US chipmakers hit by sudden downturn after pandemic boom, reports FT
After dealing with booming demand and global shortages since the start of the pandemic, the semiconductor industry is facing a sudden downturn. But even for an industry accustomed to frequent cyclical slumps, this one has defied easy analysis and left researchers struggling to predict how the setback will play out. The sudden glut in memory chips, PC processors and some other semiconductors has come at a time when manufacturers in many automotive and industrial markets still lack a reliable supply of chips. It has also forced some of the biggest US chipmakers to slash billions of dollars from planned capital spending, at the very moment that Washington has passed a long-awaited law to subsidise a huge increase in domestic chip manufacturing capacity.
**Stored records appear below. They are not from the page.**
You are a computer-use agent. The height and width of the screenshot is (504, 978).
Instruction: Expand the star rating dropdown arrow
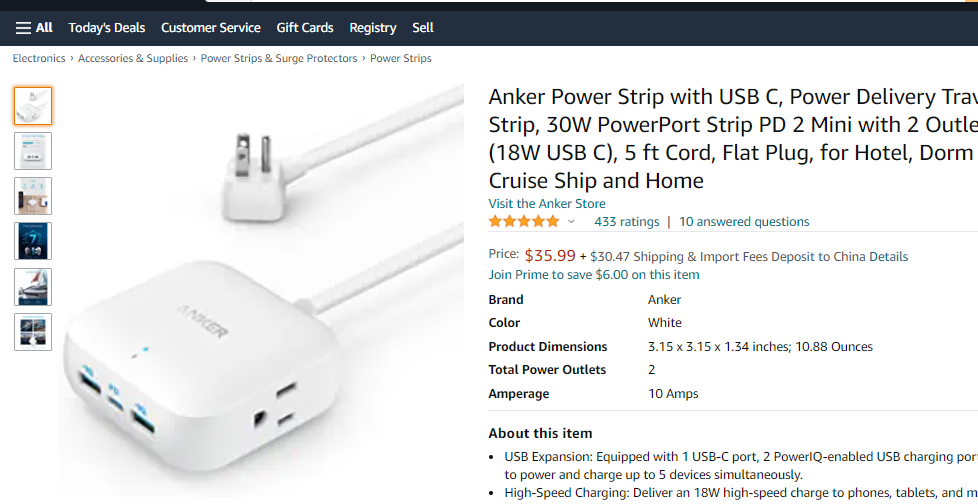click(x=572, y=222)
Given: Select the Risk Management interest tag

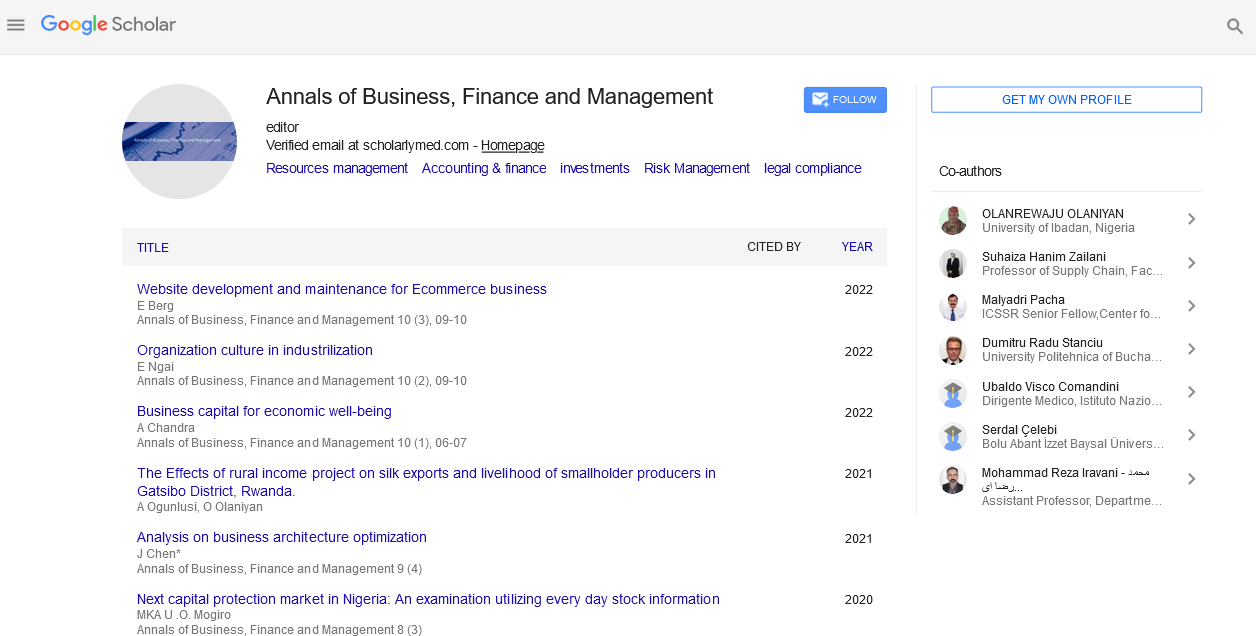Looking at the screenshot, I should pos(696,169).
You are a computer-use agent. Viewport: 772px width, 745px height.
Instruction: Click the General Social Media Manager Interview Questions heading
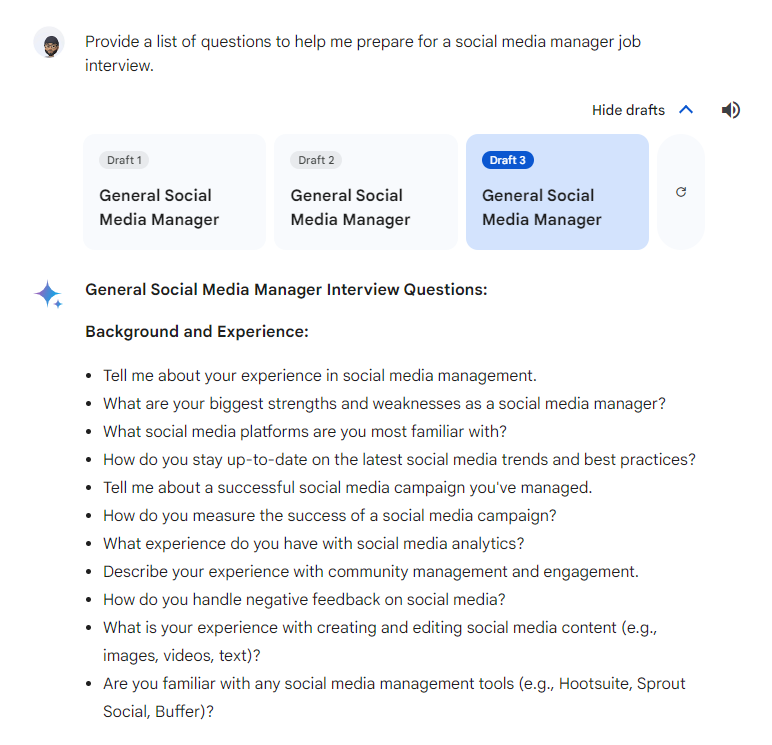point(286,290)
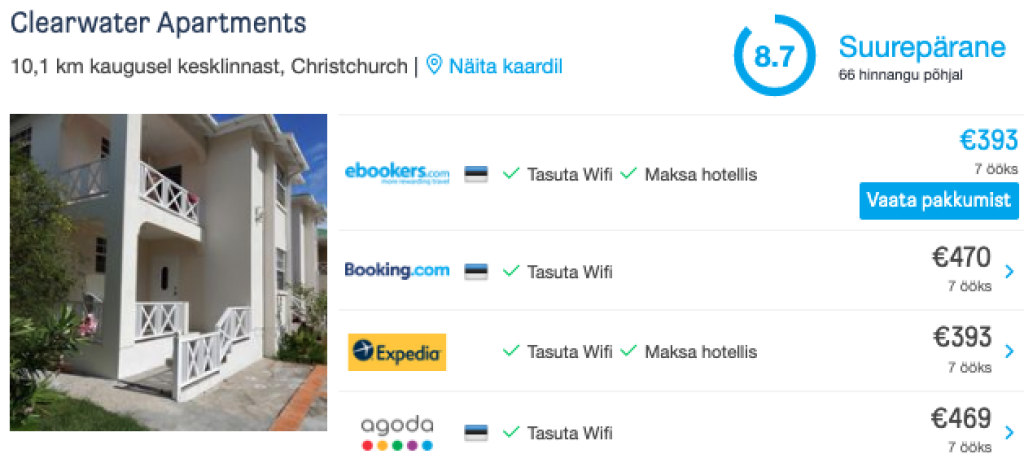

The speed of the turn, and the conflicting forces at work, had been unprecedented, said Dan Hutcheson, the veteran chief executive of VLSI Research who has analysed chip cycles since the 1980s. “I’ve never seen a time when we had excessive inventory and we had shortages,” he said. The immediate cause has been a rapid build-up in inventory in the chip supply chain since early this year. Compared with February, when there were enough chips on hand to support about 1.2 months of production, global inventory levels jumped to 1.4 months in June and then 1.7 months in July, according to VLSI Research.